=== Begin Enclosure ===
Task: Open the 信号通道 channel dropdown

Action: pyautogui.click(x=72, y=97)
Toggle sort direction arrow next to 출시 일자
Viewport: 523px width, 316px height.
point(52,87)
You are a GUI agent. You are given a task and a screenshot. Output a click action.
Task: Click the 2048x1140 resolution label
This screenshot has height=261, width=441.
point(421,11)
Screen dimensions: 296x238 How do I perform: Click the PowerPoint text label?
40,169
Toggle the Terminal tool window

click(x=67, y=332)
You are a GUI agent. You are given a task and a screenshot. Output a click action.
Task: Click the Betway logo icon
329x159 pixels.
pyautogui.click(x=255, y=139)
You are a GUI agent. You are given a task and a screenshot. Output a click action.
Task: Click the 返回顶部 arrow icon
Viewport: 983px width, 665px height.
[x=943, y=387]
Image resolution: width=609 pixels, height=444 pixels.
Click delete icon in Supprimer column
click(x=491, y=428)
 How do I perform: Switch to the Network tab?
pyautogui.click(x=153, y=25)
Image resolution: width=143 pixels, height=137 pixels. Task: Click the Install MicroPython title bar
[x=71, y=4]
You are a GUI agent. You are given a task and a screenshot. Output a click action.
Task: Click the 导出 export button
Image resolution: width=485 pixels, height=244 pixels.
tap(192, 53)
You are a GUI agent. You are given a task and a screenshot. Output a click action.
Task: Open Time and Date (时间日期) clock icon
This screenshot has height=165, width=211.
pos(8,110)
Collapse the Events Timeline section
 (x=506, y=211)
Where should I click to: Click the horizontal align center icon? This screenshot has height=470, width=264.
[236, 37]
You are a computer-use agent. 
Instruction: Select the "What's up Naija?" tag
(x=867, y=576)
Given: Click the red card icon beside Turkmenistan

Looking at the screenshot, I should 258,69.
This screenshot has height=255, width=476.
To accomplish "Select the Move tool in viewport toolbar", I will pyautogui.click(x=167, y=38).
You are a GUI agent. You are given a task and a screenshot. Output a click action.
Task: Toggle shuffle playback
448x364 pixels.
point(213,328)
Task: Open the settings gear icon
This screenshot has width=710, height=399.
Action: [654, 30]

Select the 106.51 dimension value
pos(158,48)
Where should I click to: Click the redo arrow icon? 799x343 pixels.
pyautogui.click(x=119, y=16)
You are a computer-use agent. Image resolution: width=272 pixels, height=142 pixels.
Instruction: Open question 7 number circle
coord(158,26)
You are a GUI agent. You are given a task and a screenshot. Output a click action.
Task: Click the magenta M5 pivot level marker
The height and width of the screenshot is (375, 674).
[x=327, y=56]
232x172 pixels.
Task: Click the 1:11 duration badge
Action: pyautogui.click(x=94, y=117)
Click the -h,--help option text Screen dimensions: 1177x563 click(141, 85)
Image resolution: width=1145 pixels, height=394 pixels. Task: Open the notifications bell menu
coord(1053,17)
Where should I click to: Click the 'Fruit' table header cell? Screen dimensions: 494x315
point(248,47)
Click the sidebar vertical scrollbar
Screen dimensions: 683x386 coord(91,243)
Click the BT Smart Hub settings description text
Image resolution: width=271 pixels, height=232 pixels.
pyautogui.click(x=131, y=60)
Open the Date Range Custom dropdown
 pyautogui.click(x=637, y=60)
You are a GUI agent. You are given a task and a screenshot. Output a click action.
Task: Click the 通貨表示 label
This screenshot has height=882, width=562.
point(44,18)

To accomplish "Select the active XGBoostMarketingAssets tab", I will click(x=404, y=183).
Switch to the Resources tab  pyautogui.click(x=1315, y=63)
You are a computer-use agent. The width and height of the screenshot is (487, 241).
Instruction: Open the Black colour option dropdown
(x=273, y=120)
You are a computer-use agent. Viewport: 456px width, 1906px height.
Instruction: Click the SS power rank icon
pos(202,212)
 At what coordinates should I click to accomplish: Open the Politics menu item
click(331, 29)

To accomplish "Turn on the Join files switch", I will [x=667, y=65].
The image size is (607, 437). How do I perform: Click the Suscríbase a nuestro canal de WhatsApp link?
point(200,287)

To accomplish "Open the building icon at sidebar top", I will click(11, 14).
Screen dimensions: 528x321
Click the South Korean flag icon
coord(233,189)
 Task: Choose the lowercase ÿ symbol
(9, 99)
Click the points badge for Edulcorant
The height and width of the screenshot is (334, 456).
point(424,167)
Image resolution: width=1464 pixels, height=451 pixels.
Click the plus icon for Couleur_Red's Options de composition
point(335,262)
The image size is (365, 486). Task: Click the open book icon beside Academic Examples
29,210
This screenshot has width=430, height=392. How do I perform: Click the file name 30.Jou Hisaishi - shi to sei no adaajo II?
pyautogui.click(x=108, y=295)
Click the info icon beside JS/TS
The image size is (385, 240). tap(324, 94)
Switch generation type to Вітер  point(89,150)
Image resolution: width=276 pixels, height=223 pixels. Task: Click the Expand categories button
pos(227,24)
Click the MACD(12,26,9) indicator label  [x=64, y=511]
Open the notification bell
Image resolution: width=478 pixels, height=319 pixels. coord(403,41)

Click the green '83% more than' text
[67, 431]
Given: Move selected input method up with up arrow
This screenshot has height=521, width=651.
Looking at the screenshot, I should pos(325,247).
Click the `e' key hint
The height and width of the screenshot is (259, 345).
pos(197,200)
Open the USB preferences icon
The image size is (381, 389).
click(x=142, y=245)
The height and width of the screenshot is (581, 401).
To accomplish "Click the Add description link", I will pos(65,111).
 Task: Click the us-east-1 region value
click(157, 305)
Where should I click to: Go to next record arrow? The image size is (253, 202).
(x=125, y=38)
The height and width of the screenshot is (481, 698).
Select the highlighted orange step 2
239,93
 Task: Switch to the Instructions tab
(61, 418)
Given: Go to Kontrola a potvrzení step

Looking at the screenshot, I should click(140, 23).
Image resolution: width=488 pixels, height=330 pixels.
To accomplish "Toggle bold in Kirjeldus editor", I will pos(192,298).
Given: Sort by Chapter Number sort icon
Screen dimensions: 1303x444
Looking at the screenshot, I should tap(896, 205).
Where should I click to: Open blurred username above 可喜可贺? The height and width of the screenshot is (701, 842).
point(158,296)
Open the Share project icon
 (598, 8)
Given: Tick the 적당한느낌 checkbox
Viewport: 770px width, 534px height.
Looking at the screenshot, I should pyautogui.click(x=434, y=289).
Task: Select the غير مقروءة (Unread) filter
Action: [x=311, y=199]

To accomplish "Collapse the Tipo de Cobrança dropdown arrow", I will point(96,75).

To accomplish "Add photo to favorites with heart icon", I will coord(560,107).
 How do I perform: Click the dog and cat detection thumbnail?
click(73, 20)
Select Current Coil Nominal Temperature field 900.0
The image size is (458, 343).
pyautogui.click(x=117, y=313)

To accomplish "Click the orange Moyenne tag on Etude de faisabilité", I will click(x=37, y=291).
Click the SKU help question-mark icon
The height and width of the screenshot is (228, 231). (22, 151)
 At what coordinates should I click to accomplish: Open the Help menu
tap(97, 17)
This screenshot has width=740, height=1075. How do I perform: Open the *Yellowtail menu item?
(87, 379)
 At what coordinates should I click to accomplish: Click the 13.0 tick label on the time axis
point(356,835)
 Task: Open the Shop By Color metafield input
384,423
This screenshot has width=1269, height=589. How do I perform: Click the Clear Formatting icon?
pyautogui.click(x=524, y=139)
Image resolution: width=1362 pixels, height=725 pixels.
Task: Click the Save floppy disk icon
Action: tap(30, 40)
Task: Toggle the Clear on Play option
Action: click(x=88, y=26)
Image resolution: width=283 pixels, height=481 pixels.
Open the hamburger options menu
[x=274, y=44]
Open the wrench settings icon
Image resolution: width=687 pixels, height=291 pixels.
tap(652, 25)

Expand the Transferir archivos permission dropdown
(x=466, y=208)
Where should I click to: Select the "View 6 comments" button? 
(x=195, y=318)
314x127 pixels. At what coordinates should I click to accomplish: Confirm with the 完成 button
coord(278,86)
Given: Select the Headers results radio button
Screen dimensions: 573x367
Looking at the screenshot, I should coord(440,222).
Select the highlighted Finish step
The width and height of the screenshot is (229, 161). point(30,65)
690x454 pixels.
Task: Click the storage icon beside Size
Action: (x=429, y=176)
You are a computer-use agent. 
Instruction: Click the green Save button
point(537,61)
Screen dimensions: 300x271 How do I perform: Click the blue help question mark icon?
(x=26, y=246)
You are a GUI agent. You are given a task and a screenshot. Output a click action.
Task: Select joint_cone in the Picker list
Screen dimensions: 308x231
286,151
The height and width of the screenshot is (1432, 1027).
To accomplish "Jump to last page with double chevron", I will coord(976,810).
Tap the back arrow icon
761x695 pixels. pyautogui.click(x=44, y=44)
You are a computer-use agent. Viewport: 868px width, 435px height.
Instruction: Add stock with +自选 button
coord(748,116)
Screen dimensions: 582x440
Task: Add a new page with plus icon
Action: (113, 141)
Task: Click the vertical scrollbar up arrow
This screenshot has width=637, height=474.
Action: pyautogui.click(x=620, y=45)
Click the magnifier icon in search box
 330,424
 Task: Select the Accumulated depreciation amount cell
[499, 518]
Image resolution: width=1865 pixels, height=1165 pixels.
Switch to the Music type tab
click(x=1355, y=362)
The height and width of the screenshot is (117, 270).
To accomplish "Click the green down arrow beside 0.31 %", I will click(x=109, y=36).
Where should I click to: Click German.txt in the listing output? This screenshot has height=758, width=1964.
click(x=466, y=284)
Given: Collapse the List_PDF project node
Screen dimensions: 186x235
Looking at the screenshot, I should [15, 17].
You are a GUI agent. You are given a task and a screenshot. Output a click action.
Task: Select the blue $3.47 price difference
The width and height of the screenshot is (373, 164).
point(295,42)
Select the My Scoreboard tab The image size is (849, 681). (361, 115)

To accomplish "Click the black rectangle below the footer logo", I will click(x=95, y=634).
=== End Enclosure ===
= TASK INSTRUCTIONS =
Whatever else the listing above holds, retype exactly only the lines from the one containing "Click the points badge for Edulcorant" to the one containing "Switch generation type", both ends kept.

= WRITTEN ANSWER =
Click the points badge for Edulcorant
The height and width of the screenshot is (334, 456).
point(424,167)
Image resolution: width=1464 pixels, height=451 pixels.
Click the plus icon for Couleur_Red's Options de composition
point(335,262)
The image size is (365, 486). Task: Click the open book icon beside Academic Examples
29,210
This screenshot has width=430, height=392. How do I perform: Click the file name 30.Jou Hisaishi - shi to sei no adaajo II?
pyautogui.click(x=108, y=295)
Click the info icon beside JS/TS
The image size is (385, 240). tap(324, 94)
Switch generation type to Вітер  point(89,150)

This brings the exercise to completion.